Alexandre, interessado em esoterismo, ofegante e caminhando na escuridão, ia narrando o que sabia da perturbante figura:
-O símbolo do Baphomet é fálico, possui seios de mulher e o pénis é representado por um caduceu, estás a ver aqui. É um tipo de simbologia que aparece frequentemente na alquimia.
O túnel parecia infinito e o isqueiro já fraquejava. A certo ponto, decidiram voltar para trás, nada mais parecia haver ali. Nem cinco metros tinham andado, quando uma figura de barba grisalha e capa branca, com uma cruz obnubilada ao centro, vinda não se sabe de onde se lhes deparou, travando a retirada.
-Quem é você? - gaguejou Alexandre, incrédulo, pensando estar a viver um inesperado filme de aventuras.
-Quem ousa penetrar no Reino do Nosso Senhor Baphomet?- trovejou o intruso, parecia um cavaleiro, irritado e com os olhos faíscando, erguendo a espada na sua direcção.
Os dois ficaram estarrecidos. Reino de Baphomet?
A figura esticou a mão e mandou-os seguir à frente dele. Contrariados, mas sem reacção e atónitos, foram conduzidos a uma cripta onde, ao centro, duas imponentes colunas em pedra sobressaíam cobertas por um tojo de heras, um archote iluminava tenuemente, o aspecto era de há muito estar abandonado.
-Nosso amo Baphomet erguerá o seu chicote para vos castigar, intrusos! -continuou a figura, ameaçadora.
Vinda de cima, a súbita voz de uma imagem meio holográfica e igual à do mosaico falou aos incautos passeantes de sábado:
-Estrangeiros, como ousaram entrar no Reino de Baal?- trovejou a aparição. Por esta impertinência, acabam de atrair a fúria de Baphomet!- e sem os deixar falar, lançou-lhes uma maldição:
Por esta ousadia, sereis castigados, e sobre vossa terra, noite e morte espalharão seus frutos. Virão dez anos de cataclismos posto o que os Companheiros de Baal sairão da caverna e dominarão triunfantes! E esfumou-se, tal como aparecera.

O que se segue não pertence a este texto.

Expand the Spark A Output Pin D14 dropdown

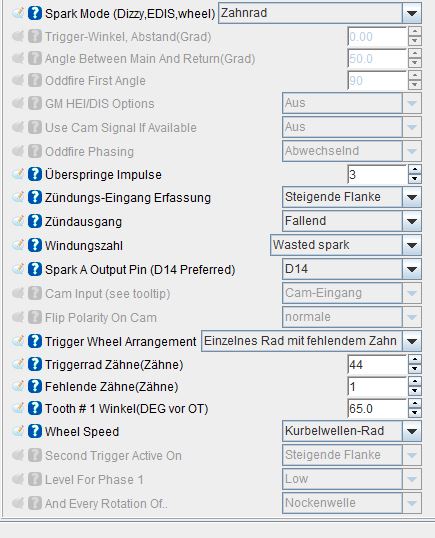click(x=412, y=269)
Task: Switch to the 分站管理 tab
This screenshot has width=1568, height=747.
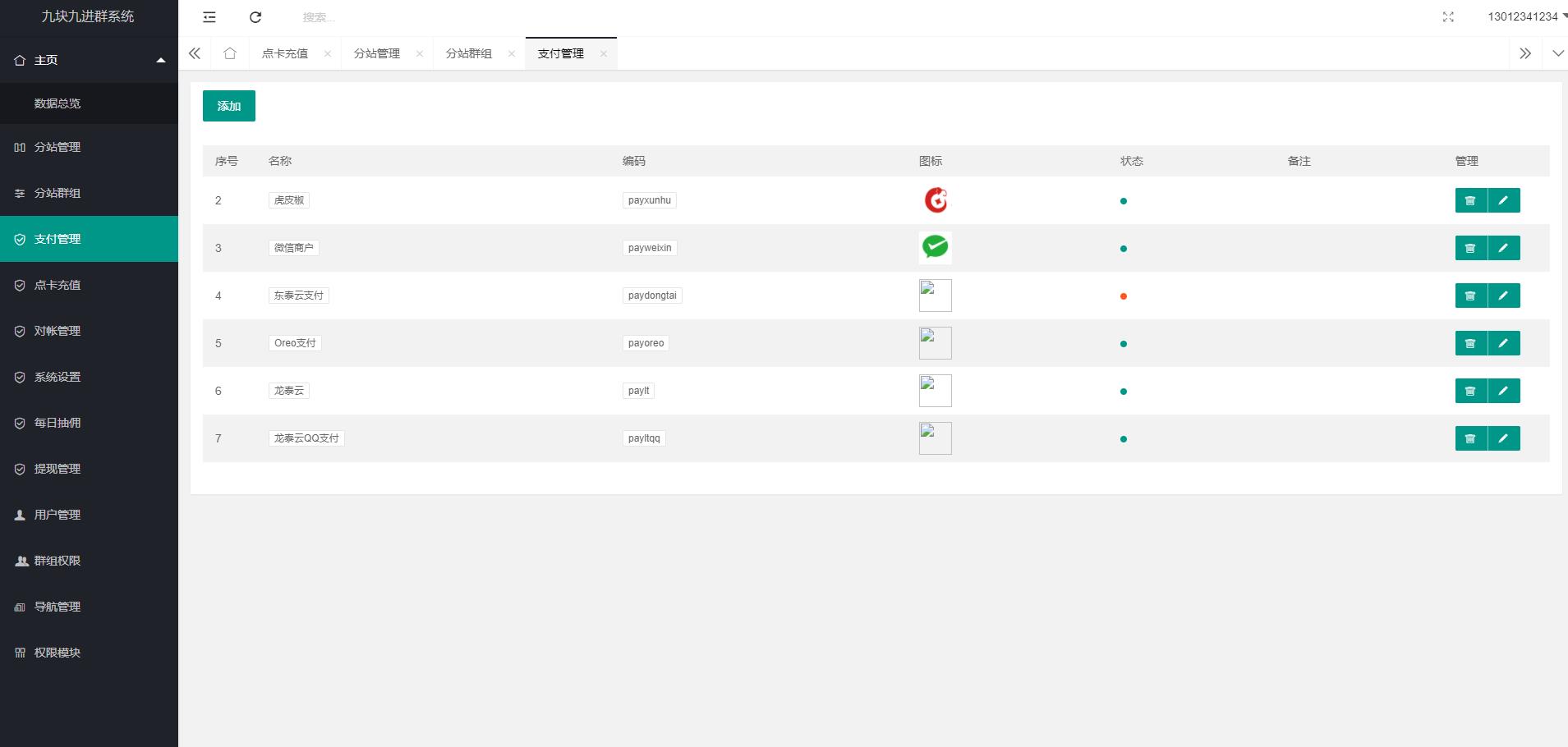Action: pyautogui.click(x=377, y=53)
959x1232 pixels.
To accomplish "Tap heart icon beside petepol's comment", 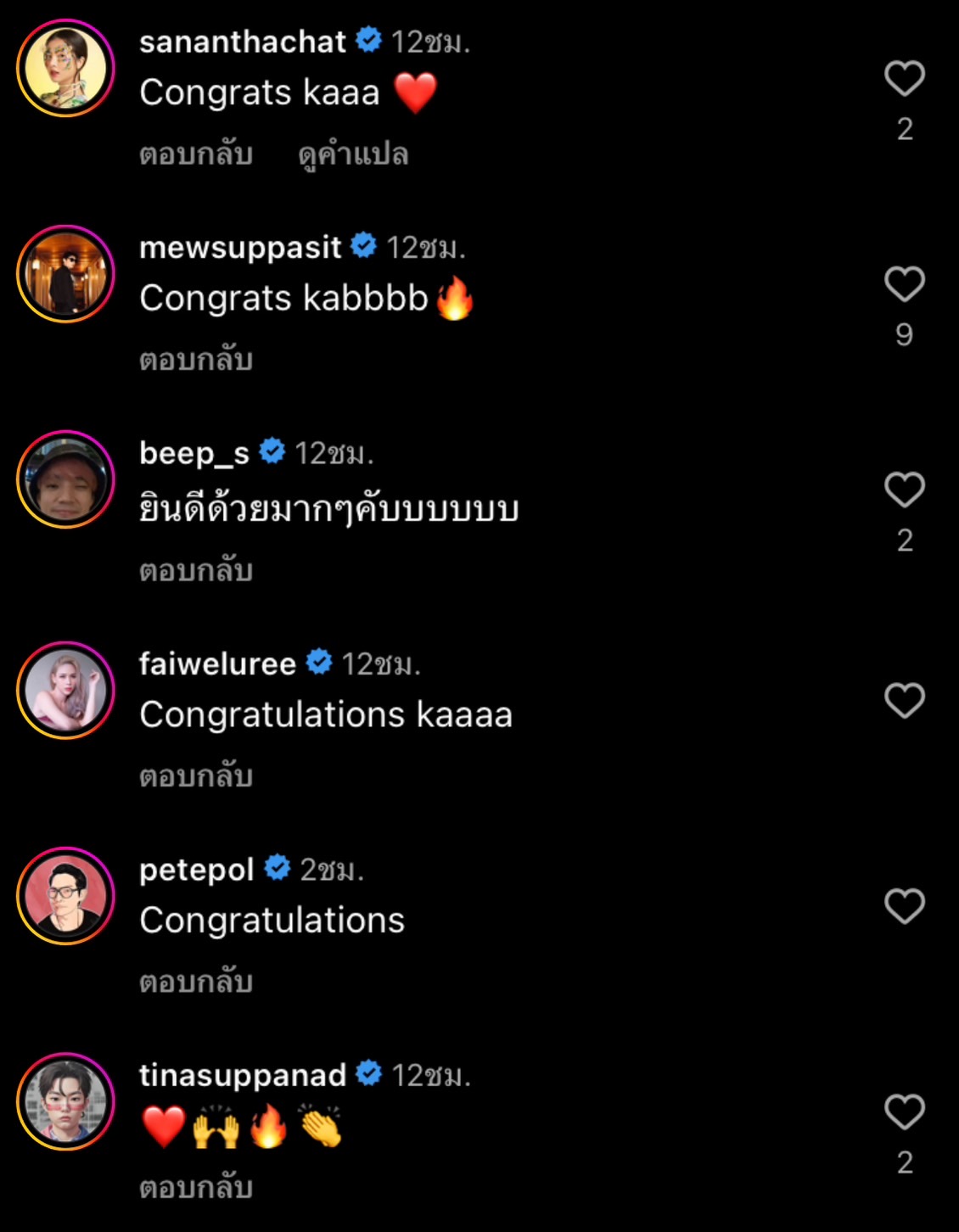I will [x=905, y=905].
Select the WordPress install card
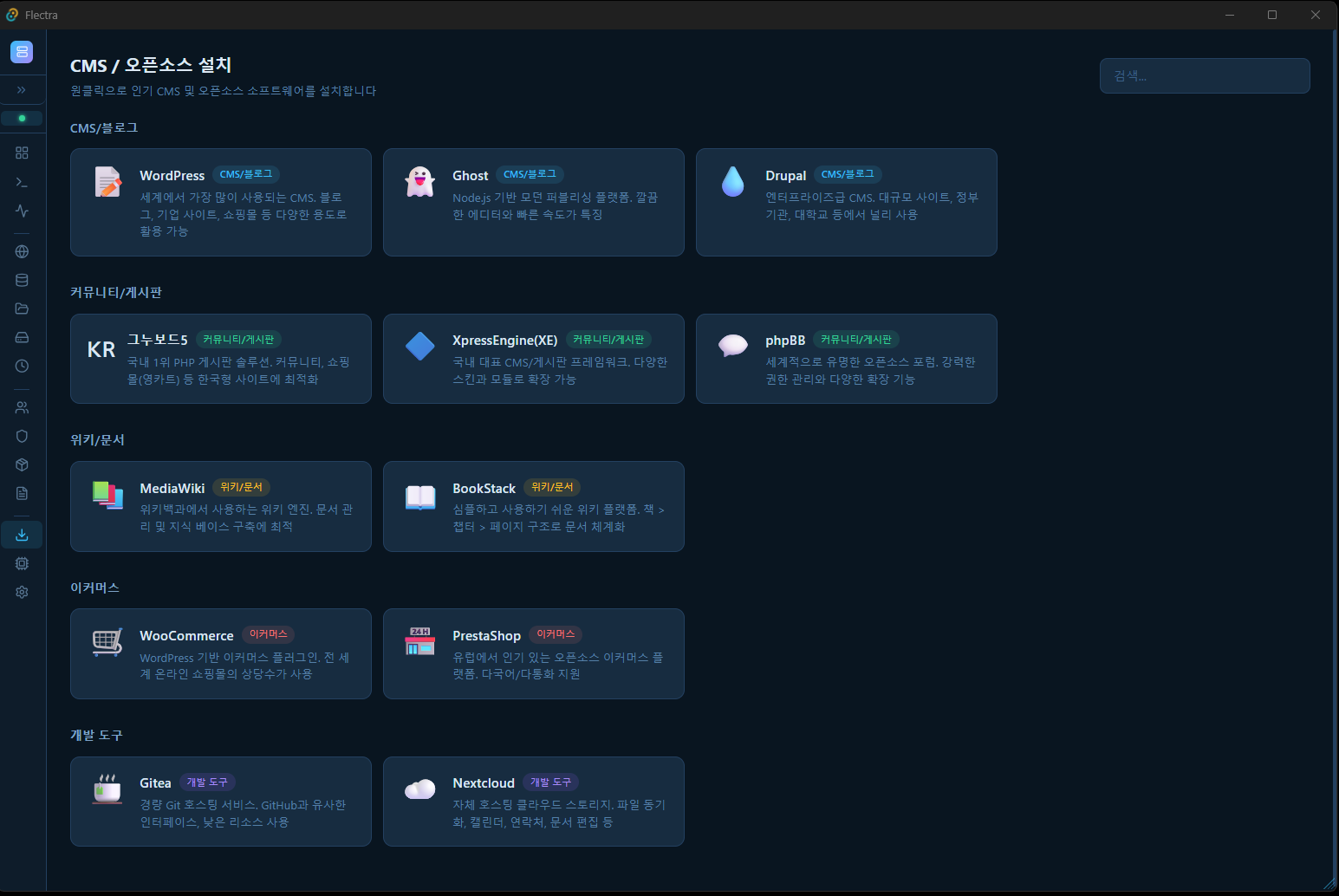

Já o obediente guardião se apressava a pôr termo aos dois a golpe de lâmina, quando um vulto alto e esguio surgiu dum corredor lateral, num traje medieval, de barba escura e espada na mão:
-Em sentido, infame! -gritou, na direcção do guerreiro. E manobrando a espada, sem que o outro surpreso pudesse reagir, cortou-lhe cerce e dum só golpe a cabeça hirsuta. Os dois amigos mal acreditavam no que estavam a assistir, ignorando quando acordariam do pesadelo.
De espada desembainhada, virou-se na direcção dos dois, e já eles pensavam ser o fim dos seus dias quando fez sinal para que ficassem tranquilos.
-Não temais, jovens. Eu sou D. João de Castro, vice-rei da Índia e senhor da Quinta da Penha Verde! -anunciou, com ar teatral, deixando os rapazes ainda mais atónitos. -Quando voltei do Oriente, onde servi nosso rei D. Manuel, trouxe comigo diversos artefactos oferecidos pelo rei de Bisnaga. Só anos depois descobri entre eles o pentagrama de Baphomet, que, em contacto com o Sol, acordou o chifrudo do sono em que repousava. Foi assim que o descobri em tempos, fantasma em meus domínios -explicou, conformado.
-D.João de Castro? M..ma..mas o senhor está morto há muito! -gaguejou Tiago, cada vez mais baralhado.
-Não haja perguntas onde não pode haver respostas…- atalhou, enigmático, guardando a espada e sumindo na penumbra do túnel, na cripta só o silêncio e o cheiro a enxofre sobravam depois daquelas cenas inacreditáveis.
Alexandre e Tiago, pálidos de tanta emoção, correram para o exterior, quase cegando ao súbito contacto com a claridade da serra, galgando a estrada, sem olhar para trás, lívidos correram até poder deixando na neblina silenciosa a quinta dum vice-rei que ali penava lutando contra o Mal. Já na Adega das Caves, pediram whiskies duplos, que emborcaram dum trago. Nos túneis da Penha Verde, o Reino do Baphomet voltava a ficar silencioso. Até quando?